THE READING LIST

An attentive reader (whose name we have, alas, misplaced, so we urge him to write in again and tell us who he is) offers the following:

It might help better to understand Russia, her fate and future, if we paid more attention to her past, and not just the past seventy years. Consider the last time Russia had a leader named Boris: His surname was Godunov, and the time was the cusp of the sixteenth and seventeenth centuries.

The Time of Troubles, by Sergei Platonov (1860-1933), is the classic study. With the downfall of Boris Godunov, Russia entered a period of anarchy called the Time of Troubles. Only in 1613, after a popular revolt led by the butcher Kuzma Minin and Prince Pozharsky, two of the true heroes of Russia’s history, was Russia able to expel the Poles and establish a new legitimate order under the Romanov dynasty, in an air of enhanced xenophobia.
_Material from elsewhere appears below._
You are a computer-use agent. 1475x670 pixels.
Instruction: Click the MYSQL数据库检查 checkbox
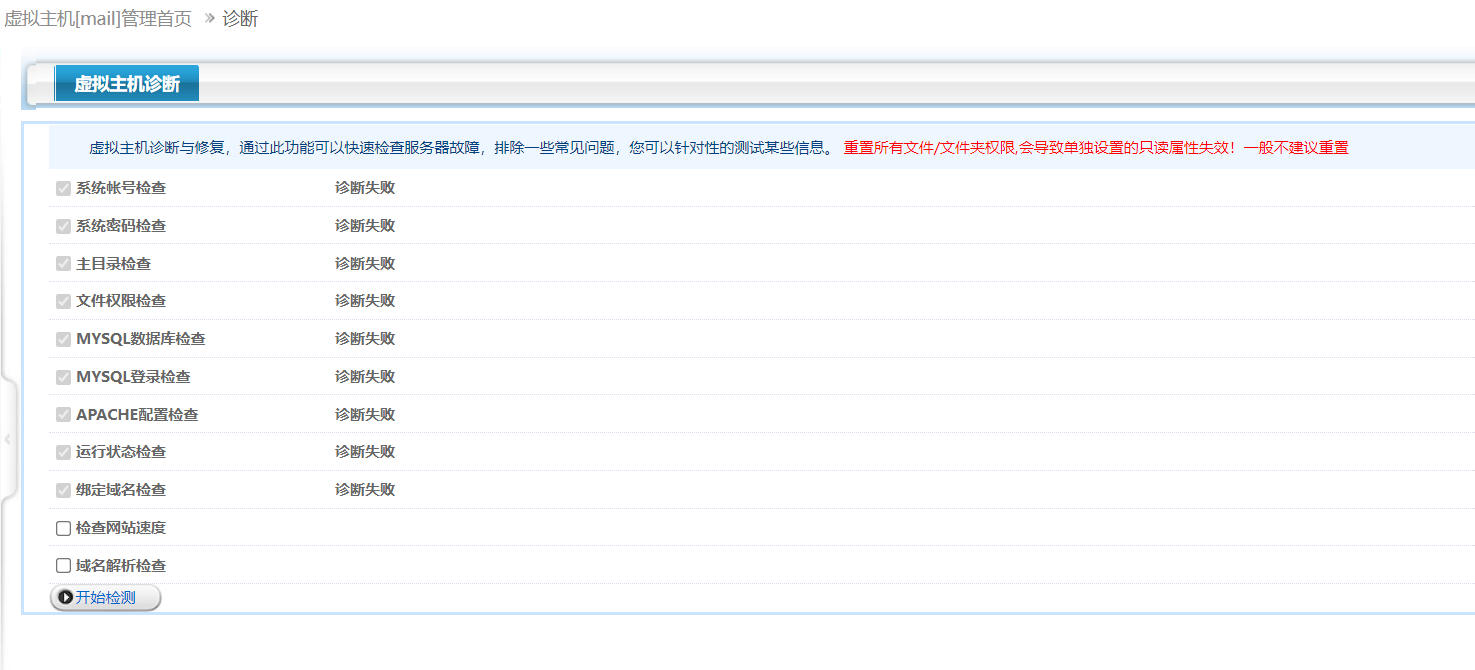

Furthermore, as the neo-Communists make their increasingly unlikely effort to retake Russia, it is worth remembering as well that at least one visionary of Lenin’s time foresaw communism’s collapse. Yevgeny Zamyatin was one of pre- revolutionary Russia’s most talented short story writers and a prewar member of the Bolshevik party. However, he discerned the totalitarian nature of Bolshevism in power. In 1920-21 he wrote We, the first of the modern anti- utopian novels, which satirized the collectivist future. In its own right a thoroughly entertaining and still timely parable, it was also an acknowledged inspiration for George Orwell’s 1984.